## Exercise objective
Copy out exactly every line from the line containing "1280x800 pixels. Task: Click" until the records below end, inclusive of both boundary lines.

## Provided information
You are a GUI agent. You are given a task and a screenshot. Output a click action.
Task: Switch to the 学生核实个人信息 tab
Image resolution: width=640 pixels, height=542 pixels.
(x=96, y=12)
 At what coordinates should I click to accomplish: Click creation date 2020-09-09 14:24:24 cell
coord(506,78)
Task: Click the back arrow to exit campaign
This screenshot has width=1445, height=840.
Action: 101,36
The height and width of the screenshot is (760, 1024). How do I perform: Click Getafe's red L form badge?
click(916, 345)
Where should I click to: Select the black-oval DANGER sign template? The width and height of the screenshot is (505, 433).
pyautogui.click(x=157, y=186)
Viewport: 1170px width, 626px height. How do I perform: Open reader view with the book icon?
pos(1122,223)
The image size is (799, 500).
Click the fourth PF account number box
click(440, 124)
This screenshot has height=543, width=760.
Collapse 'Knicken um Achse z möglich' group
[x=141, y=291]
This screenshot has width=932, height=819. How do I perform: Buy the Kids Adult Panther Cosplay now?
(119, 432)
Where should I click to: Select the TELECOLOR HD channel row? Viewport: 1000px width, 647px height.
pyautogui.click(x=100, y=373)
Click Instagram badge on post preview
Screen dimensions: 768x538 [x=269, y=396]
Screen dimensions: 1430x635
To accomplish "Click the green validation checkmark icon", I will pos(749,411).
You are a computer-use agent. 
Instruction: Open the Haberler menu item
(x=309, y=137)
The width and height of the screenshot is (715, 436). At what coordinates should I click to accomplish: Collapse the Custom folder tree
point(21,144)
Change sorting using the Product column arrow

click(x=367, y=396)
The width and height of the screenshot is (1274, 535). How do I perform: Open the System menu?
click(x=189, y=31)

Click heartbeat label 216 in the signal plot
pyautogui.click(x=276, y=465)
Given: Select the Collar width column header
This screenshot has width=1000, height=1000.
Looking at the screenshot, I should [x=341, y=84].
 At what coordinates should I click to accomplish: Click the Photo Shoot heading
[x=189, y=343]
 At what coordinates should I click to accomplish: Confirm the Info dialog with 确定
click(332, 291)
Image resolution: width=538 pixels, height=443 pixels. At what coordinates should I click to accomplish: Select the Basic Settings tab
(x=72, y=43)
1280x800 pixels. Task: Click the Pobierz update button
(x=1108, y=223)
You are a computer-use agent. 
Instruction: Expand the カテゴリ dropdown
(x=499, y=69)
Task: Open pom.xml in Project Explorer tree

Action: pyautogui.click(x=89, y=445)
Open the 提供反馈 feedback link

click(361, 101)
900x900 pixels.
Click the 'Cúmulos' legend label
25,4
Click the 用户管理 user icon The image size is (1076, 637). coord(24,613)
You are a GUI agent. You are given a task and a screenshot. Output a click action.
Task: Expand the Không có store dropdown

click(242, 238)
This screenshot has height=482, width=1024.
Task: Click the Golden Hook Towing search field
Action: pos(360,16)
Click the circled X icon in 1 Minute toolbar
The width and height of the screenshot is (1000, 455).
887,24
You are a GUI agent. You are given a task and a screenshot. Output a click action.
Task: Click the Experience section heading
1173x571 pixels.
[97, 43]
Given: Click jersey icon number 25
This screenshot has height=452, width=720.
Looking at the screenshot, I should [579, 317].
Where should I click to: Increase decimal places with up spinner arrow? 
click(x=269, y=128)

## Response
1280x800 pixels. Task: Click the Pobierz update button
(x=1108, y=223)
You are a computer-use agent. 
Instruction: Expand the カテゴリ dropdown
(x=499, y=69)
Task: Open pom.xml in Project Explorer tree

Action: pyautogui.click(x=89, y=445)
Open the 提供反馈 feedback link

click(361, 101)
900x900 pixels.
Click the 'Cúmulos' legend label
25,4
Click the 用户管理 user icon The image size is (1076, 637). coord(24,613)
You are a GUI agent. You are given a task and a screenshot. Output a click action.
Task: Expand the Không có store dropdown

click(242, 238)
This screenshot has height=482, width=1024.
Task: Click the Golden Hook Towing search field
Action: pos(360,16)
Click the circled X icon in 1 Minute toolbar
The width and height of the screenshot is (1000, 455).
887,24
You are a GUI agent. You are given a task and a screenshot. Output a click action.
Task: Click the Experience section heading
1173x571 pixels.
[97, 43]
Given: Click jersey icon number 25
This screenshot has height=452, width=720.
Looking at the screenshot, I should [579, 317].
Where should I click to: Increase decimal places with up spinner arrow? 
click(x=269, y=128)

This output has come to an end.